We have learned more about 20th century European history here than in any other place we have visited. A lot of our learning has been thanks to conversations with our excellent hosts at the B and B,  Judit and Liosh.

 

Budapest allied itself with Germany right from the start of WW II, as there was a home-grown Fascist regime, the Arrow Cross, already in place as early as 1920. Throughout the war, but especially during the 100 day siege of Budapest near the end, both the Nazis and the Allies bombed the crap out of the city. Since the "fundamental changes" (what people here call the fall of the Iron Curtain) most historic buildings have been rebuilt, but not all.

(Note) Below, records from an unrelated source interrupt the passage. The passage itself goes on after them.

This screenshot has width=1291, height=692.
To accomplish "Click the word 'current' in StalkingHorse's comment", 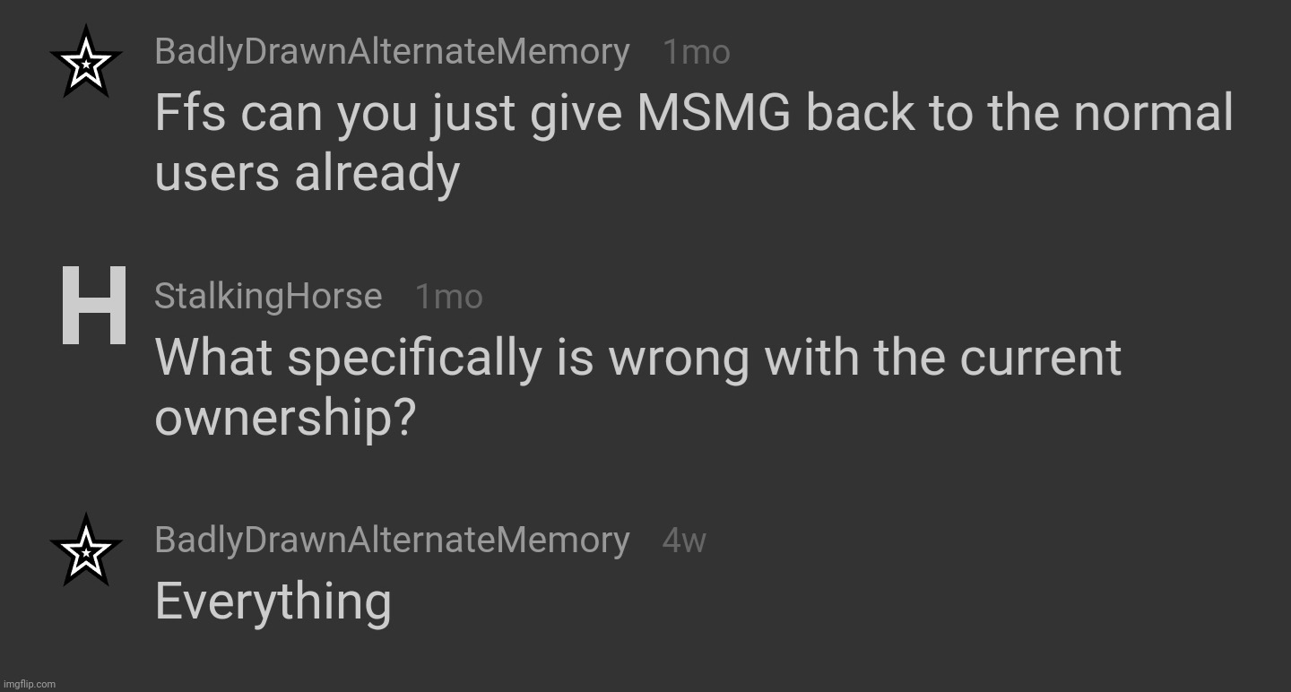I will click(x=1041, y=358).
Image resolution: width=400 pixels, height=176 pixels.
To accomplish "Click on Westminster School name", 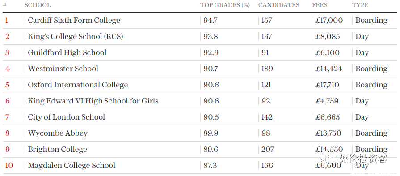I will pos(63,69).
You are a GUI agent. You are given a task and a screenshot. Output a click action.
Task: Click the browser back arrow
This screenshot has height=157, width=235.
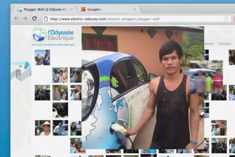tap(16, 18)

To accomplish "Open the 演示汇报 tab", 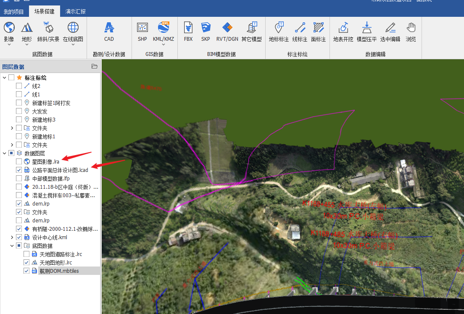I will [x=75, y=11].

Visiting the House of Terror museum (it sounds like a hokey tourist trap, but is a legit museum) was very distressing. It's housed in the actual building where two regimes of secret police, first Fascist, then Communist, detained, interrogated, tortured and executed thousands of people. We both felt physically ill afterward, and have decided to limit our exposure to graphically-disturbing displays (especially Holocaust-related) for the rest of the trip. Trish, we know you will understand and approve of this decision....

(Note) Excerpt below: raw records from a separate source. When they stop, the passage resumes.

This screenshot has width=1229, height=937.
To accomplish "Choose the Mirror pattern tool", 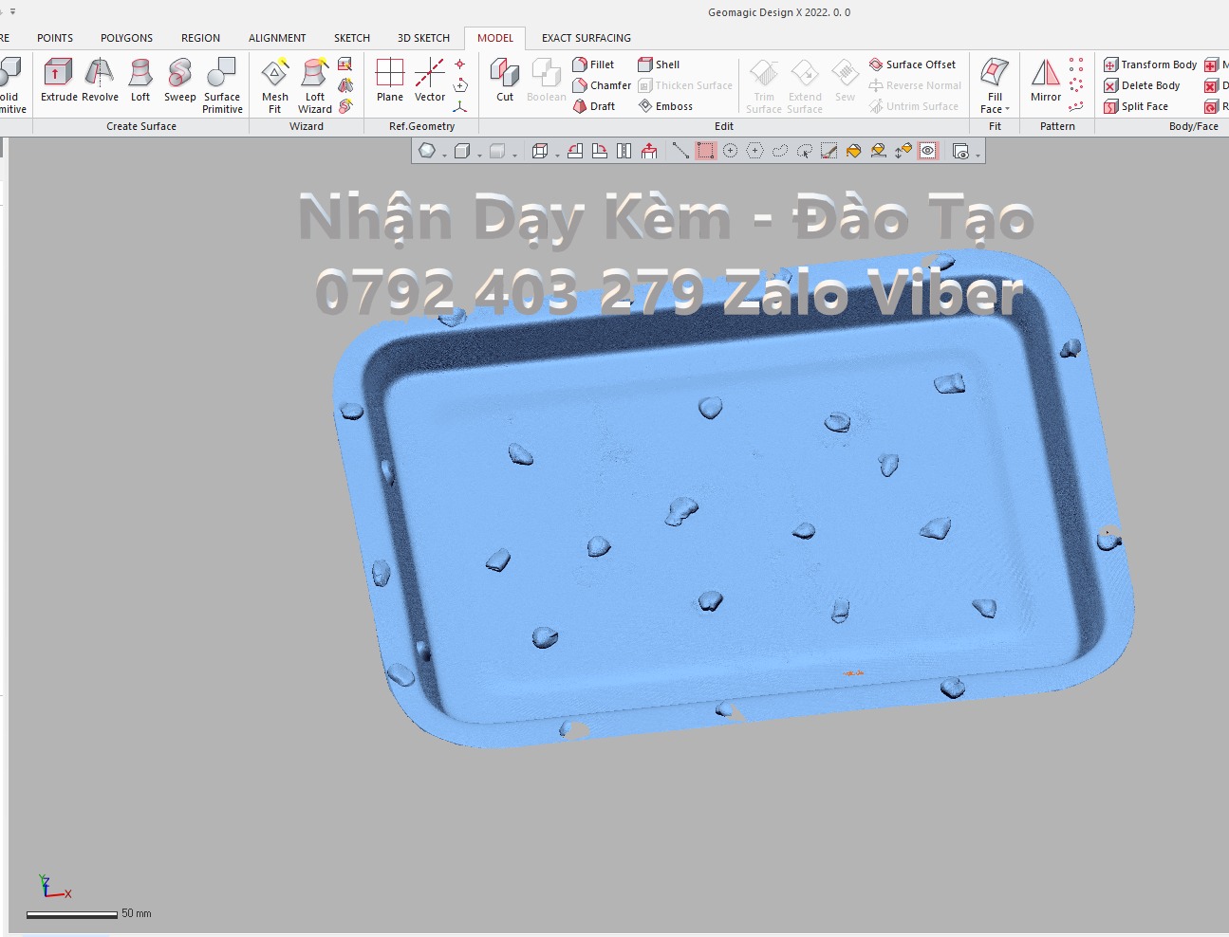I will point(1045,81).
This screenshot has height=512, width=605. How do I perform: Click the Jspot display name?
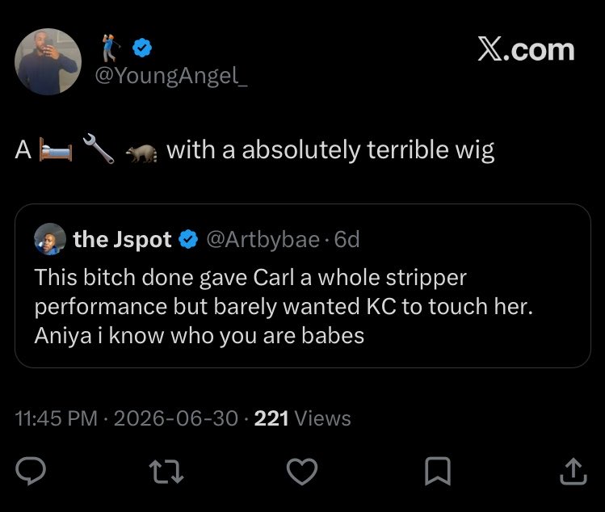tap(122, 240)
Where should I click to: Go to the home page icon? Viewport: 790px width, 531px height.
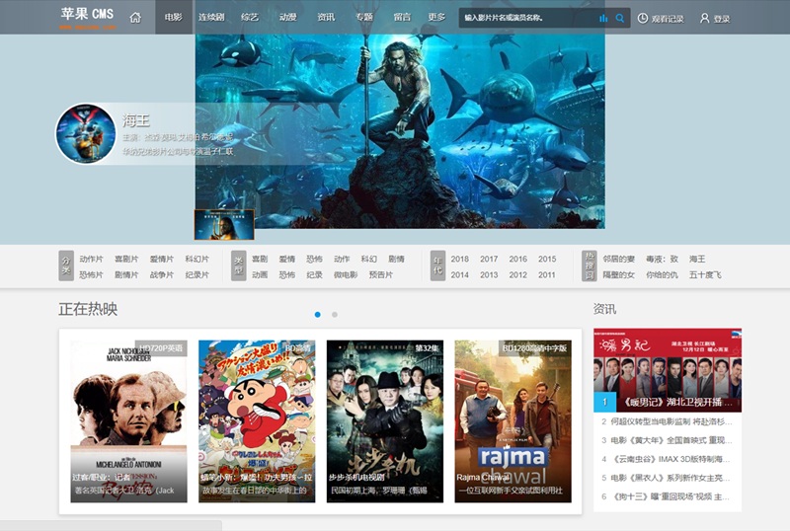pos(135,18)
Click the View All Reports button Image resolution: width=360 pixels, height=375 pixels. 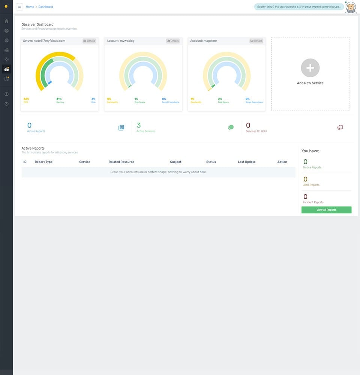click(x=326, y=210)
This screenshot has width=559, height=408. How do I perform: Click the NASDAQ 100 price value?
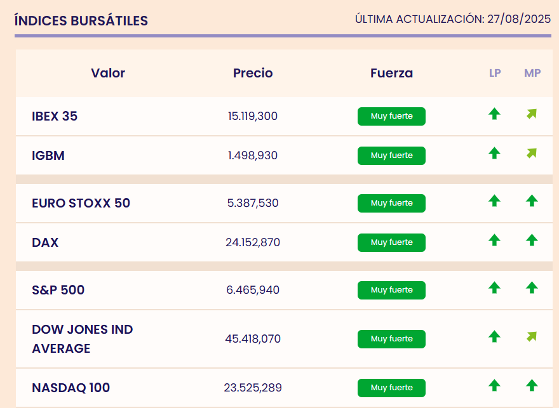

On a lighter note...we spent a couple of hours on a blustery day (the cold weather has surprised us) at the huge thermal bath complex in the City Park. We tried every single one of the dozens of pools, ranging in temperature from less than 20 to over 40 degrees. Many were green and murky and stinky...but in a good way! At least, that's what the Hungarians think. Every age, size, shape and condition of body was displayed in every style and size of bathing suit. My favourite sight was clusters of old guys playing chess while soaking.

Another highlight was attending a performance of Hungarian folk music and dance. The very-professional performers radiated joy, pride and humour as they leaped, spun, kicked, snapped, stomped, whooped, whistled and slapped their way around the stage. I think only someone with a heart of stone could have resisted being delighted and charmed by it. Frank thought it was  "just okay...." (Ha ha, just kidding, he loved it too!)

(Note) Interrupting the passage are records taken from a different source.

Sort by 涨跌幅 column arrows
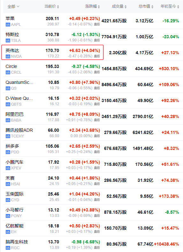pyautogui.click(x=99, y=7)
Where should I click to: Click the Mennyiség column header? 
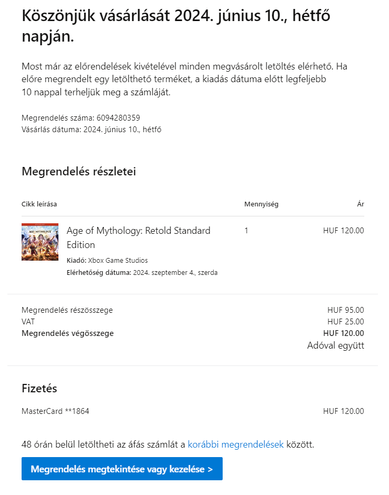pos(261,204)
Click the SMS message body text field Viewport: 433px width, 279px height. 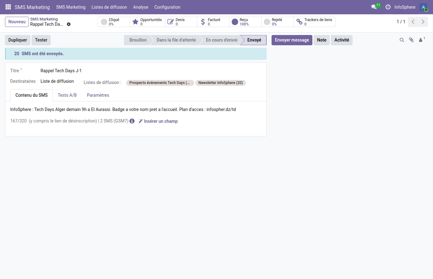(123, 109)
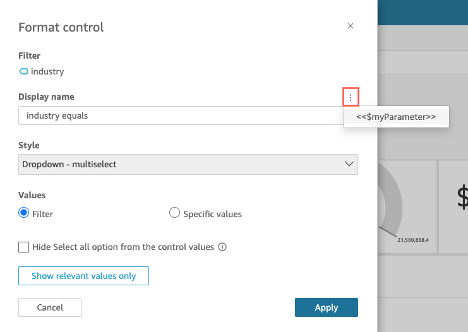
Task: Click the industry filter tag icon
Action: (23, 71)
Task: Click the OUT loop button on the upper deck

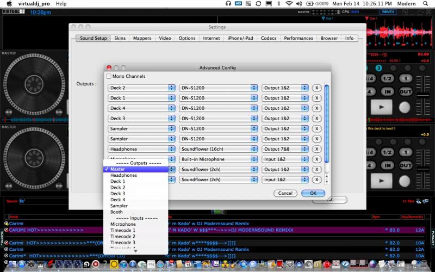Action: tap(405, 92)
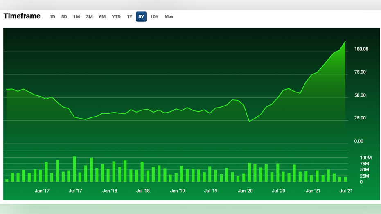Select the 1D timeframe

(x=52, y=17)
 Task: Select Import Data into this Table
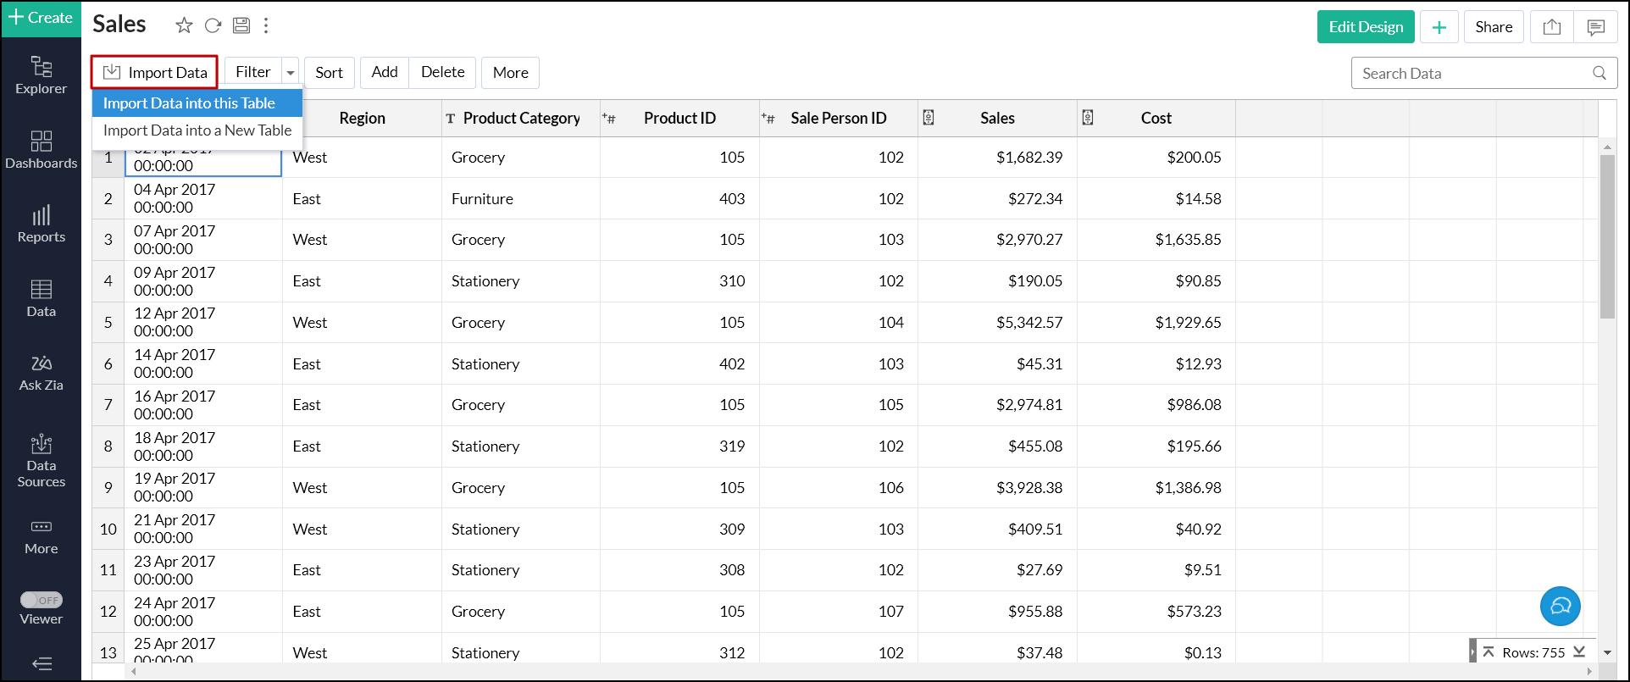189,103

One last adventure to write about before I sign off. 
Last night, we teamed up with a very friendly couple from Salt Lake City, Bill and Jean (also staying at our B and B) to explore some of the city's "ruin pubs". These bars and restaurants squat, paying minimal rent to the city, in decrepit buildings that were damaged in the war and sat abandoned for 50 years or more.

 

The largest and most mind-boggling we saw was in a tenement-style apartment building in the former Jewish Quarter of the city. The rust-eaten beams and crumbly bricks have been "decorated" with every imaginable piece of detritus, including a dentist's chair, a claw foot bathtub and scary dolls.  Although we were some of the oldest people of the 500 or so in the huge bar, and despite the techno music, we really enjoyed the ambiance and the company. It's clear Budapest knows how to party!

So: after our initial confusion wore off, we felt safe, welcome and constantly stimulated in this city of 2 million. It wasn't was genteel and cultured, or as easy, as Vienna, but it was more interesting...and more fun. We both agree we would return, given the opportunity.

We think of family and friends often and are constantly seeing variations of your faces in European crowds! We'll write next from Prague.

Bye for now,

Wendy and Frank

 PS: The sentence in Hungarian says "The quick brown fox jumps over the lazy dog."